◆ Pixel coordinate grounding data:
= = = =

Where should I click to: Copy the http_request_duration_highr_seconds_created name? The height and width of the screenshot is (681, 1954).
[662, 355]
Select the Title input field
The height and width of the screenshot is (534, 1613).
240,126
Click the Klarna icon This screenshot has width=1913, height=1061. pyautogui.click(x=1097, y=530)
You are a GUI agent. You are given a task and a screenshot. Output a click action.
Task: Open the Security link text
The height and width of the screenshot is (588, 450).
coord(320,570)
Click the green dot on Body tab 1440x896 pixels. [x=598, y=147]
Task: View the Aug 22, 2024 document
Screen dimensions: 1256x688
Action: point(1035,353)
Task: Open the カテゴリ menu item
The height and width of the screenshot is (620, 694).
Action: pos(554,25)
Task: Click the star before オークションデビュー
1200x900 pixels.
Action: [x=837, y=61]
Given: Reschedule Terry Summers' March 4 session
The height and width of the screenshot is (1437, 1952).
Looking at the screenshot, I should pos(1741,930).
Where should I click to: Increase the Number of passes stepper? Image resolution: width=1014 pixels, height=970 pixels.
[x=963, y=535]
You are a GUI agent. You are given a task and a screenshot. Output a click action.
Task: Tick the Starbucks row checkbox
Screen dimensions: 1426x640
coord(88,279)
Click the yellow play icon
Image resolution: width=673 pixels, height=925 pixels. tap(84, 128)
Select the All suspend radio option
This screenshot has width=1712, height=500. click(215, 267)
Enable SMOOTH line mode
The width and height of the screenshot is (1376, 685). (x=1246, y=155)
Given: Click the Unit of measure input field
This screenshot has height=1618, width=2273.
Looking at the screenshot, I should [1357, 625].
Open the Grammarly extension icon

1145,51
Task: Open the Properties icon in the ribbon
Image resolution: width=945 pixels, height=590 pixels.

= = = =

◆ Task: Every line of the data above belongs in the answer, unchanged.

◆ Exercise response:
Where should I click to: Copy the http_request_duration_highr_seconds_created name? The height and width of the screenshot is (681, 1954).
[662, 355]
Select the Title input field
The height and width of the screenshot is (534, 1613).
240,126
Click the Klarna icon This screenshot has width=1913, height=1061. pyautogui.click(x=1097, y=530)
You are a GUI agent. You are given a task and a screenshot. Output a click action.
Task: Open the Security link text
The height and width of the screenshot is (588, 450).
coord(320,570)
Click the green dot on Body tab 1440x896 pixels. [x=598, y=147]
Task: View the Aug 22, 2024 document
Screen dimensions: 1256x688
Action: point(1035,353)
Task: Open the カテゴリ menu item
The height and width of the screenshot is (620, 694).
Action: pos(554,25)
Task: Click the star before オークションデビュー
1200x900 pixels.
Action: [x=837, y=61]
Given: Reschedule Terry Summers' March 4 session
The height and width of the screenshot is (1437, 1952).
Looking at the screenshot, I should pos(1741,930).
Where should I click to: Increase the Number of passes stepper? Image resolution: width=1014 pixels, height=970 pixels.
[x=963, y=535]
You are a GUI agent. You are given a task and a screenshot. Output a click action.
Task: Tick the Starbucks row checkbox
Screen dimensions: 1426x640
coord(88,279)
Click the yellow play icon
Image resolution: width=673 pixels, height=925 pixels. tap(84, 128)
Select the All suspend radio option
This screenshot has width=1712, height=500. click(215, 267)
Enable SMOOTH line mode
The width and height of the screenshot is (1376, 685). (x=1246, y=155)
Given: Click the Unit of measure input field
This screenshot has height=1618, width=2273.
Looking at the screenshot, I should [1357, 625].
Open the Grammarly extension icon

1145,51
Task: Open the Properties icon in the ribbon
Image resolution: width=945 pixels, height=590 pixels.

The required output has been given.